Researchers will return to the Pole repeatedly over several seasons to deploy additional buoys. Michael Ledbetter of NSF’s Arctic System Science program, said that after the first year the number of research projects will be expanded to cover a broad range of sciences. Morison added that for long-term observations, an automated station does the work of a manned platform, but at far less cost.

The new long-term scientific presence at the North Pole recognizes the importance of the Arctic in regulating global climate. Observations have shown that the Arctic Ocean has been affected in recent years by a rapid thinning of sea ice and shifts in ocean circulation. These changes are related to a pattern of change in the atmospheric circulation of the Northern Hemisphere – know as the Arctic Oscillation – which is roughly centered at the Pole.

The Arctic Ocean circulation and the flowing of waters from the Arctic into the Greenland Sea affect the deep overturning circulation of the Atlantic Ocean and thus play an important role in regulating climate, said Ledbetter.

NSF has committed more than $5 million over five years to support the project Morison’s research team will oversee. This year, in addition to the University of Washington team, researchers from Oregon State University, Seattle’s Pacific Marine Environmental Laboratory as well as the Japan Marine Science and Technology Center and Canada’s Met-Ocean Corp. will participate.

Morison said the team will travel to the Pole this month to begin deploying several drifting buoys to measure such variables as atmospheric pressure, temperature, wind, solar radiation, water temperature, salinity, ice temperature profiles, and ice thickness. Over the next year, the buoys will drift with the ice pack and are expected eventually to drift into the Greenland Sea.

He noted that the area around the North Pole is far from any landmass or observing stations. Even with the use of submarines and icebreakers it is difficult to obtain long-term measurements of temperature and other variables at the Pole. The drifting stations are designed to provide a mix of coverage over time and in a wide geographic area. Coverage will be enhanced in future years by instruments that will be moored to the sea floor.
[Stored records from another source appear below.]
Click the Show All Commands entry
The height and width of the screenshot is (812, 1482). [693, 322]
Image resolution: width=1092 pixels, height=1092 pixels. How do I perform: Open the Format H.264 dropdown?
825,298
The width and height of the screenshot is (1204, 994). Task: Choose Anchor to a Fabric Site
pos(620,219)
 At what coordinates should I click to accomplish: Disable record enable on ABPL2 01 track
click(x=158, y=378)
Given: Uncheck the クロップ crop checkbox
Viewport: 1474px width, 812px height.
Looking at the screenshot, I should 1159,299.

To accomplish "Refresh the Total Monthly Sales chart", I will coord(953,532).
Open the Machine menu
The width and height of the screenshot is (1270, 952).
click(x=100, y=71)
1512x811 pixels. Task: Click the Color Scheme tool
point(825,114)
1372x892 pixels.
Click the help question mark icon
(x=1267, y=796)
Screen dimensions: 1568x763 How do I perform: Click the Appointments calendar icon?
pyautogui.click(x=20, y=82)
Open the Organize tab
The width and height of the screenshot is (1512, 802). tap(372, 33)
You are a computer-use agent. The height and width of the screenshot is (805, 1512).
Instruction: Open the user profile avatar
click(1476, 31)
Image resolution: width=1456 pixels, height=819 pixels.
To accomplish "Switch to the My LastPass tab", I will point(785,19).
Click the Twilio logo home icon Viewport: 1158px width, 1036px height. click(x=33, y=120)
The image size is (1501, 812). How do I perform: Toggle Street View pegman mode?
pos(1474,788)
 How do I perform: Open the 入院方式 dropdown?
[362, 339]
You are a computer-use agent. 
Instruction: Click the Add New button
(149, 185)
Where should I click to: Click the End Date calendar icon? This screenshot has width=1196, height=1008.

In the future, the new U.S. Coast Guard Cutter Healy – an icebreaker equipped as a science platform – also is expected to assist in deploying buoys.

“This station will really fill a hole in our scientific observations,” Morison said. “The station, and others like it, will provide a set of data taken reliably over a long period as a benchmark for the study of climate change.”

When the North Pole station begins operations, NSF’s Office of Polar Programs will have a scientific presence at both poles. The U.S. Antarctic Program operates three stations year-round in Antarctica, including the Amundsen-Scott South Pole Station.